Auf dem jüdischen Friedhof von Karbach befinden sich die Grabsteine für Löb Adler und seine Familienmitglieder.
Foto: Martin Harth | Auf dem jüdischen Friedhof von Karbach befinden sich die Grabsteine für Löb Adler und seine Familienmitglieder.
Martin Harth
Martin Harth
 |  aktualisiert: 10.05.2023 10:07 Uhr

Der jüdische Viehhändler Löb Adler war 1834 mit 21 Jahren aus seinem Geburtsort Urspringen nach Karbach gezogen und hatte dort das Anwesen 191, heute Obere Klimbach 17, unweit der Synagoge erworben. Dort lebte er mit seiner 15 Jahre jüngeren, aus Wenkheim stammenden Frau Mina ("Michle"), geborene Karpf. Im September 1851 war dem Ehepaar der Sohn Meier Löb geboren worden. Kurz darauf wurde die Familie am 6. Dezember 1851 zum Opfer einer Misshandlung, die stark antisemitische Züge trug. Bayerische Zeitungen berichteten umfangreich von den Vorgängen.

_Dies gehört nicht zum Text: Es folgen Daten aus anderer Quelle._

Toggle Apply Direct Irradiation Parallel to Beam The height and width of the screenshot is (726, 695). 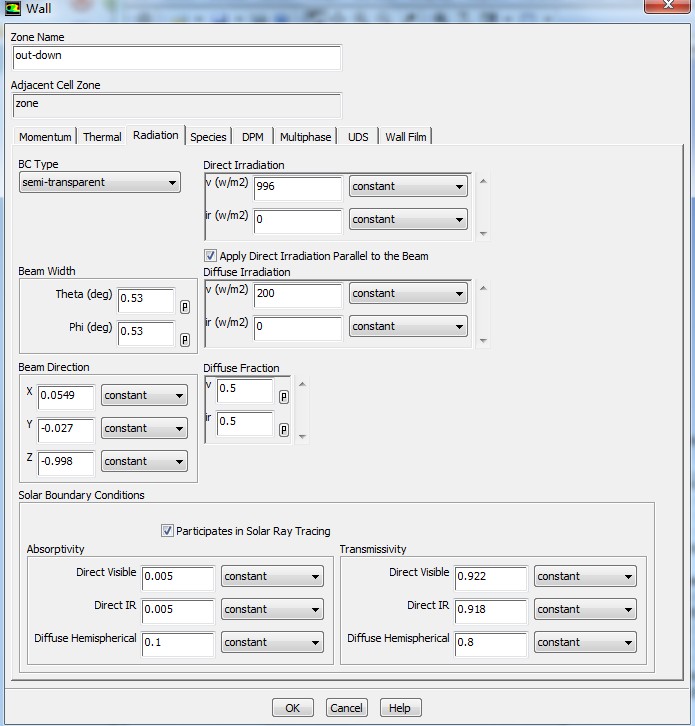(x=210, y=256)
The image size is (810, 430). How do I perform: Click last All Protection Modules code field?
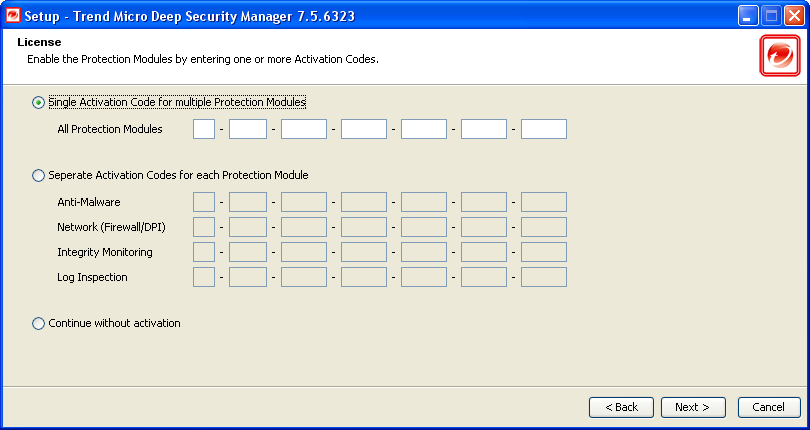click(x=544, y=129)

Was war vorgefallen? Löb Adler hatte dem Birkenfelder Bauern Kaspar Endres einen Ochsen oder Stier für den Preis von 22 Gulden abgekauft. Der Verkäufer sollte am Abend des Nikolaustags seinen Kaufpreis im "Sternwirtshaus" in Karbach abholen. Es war dort jedoch kein Geld hinterlegt worden. Daraufhin stürmte Endres mit zwei Begleitern zum Wohnhaus von Löb Adler.

Ehefrau stellte sich den Angreifern in den Weg

In dessen Wohnstube soll es an diesem Samstagabend zum tätlichen Streit über die Werthaltigkeit der Münzen in Gold- oder Silberwährung gekommen sein. Adler warf den offenbar angetrunkenen Birkenfelder mit Hilfe seine Knechts kurzerhand hinaus. Dort warteten die Begleiter des Bauern auf der Straße. Gemeinsam drang man mit Gewalt in das Anwesen vor und schlug mit einem Prügel, lauthals über die Juden schimpfend, auf den Viehhändler ein. Ehefrau Mina stellt sich mit dem Baby auf dem Arm den wütenden Angreifern in den Weg.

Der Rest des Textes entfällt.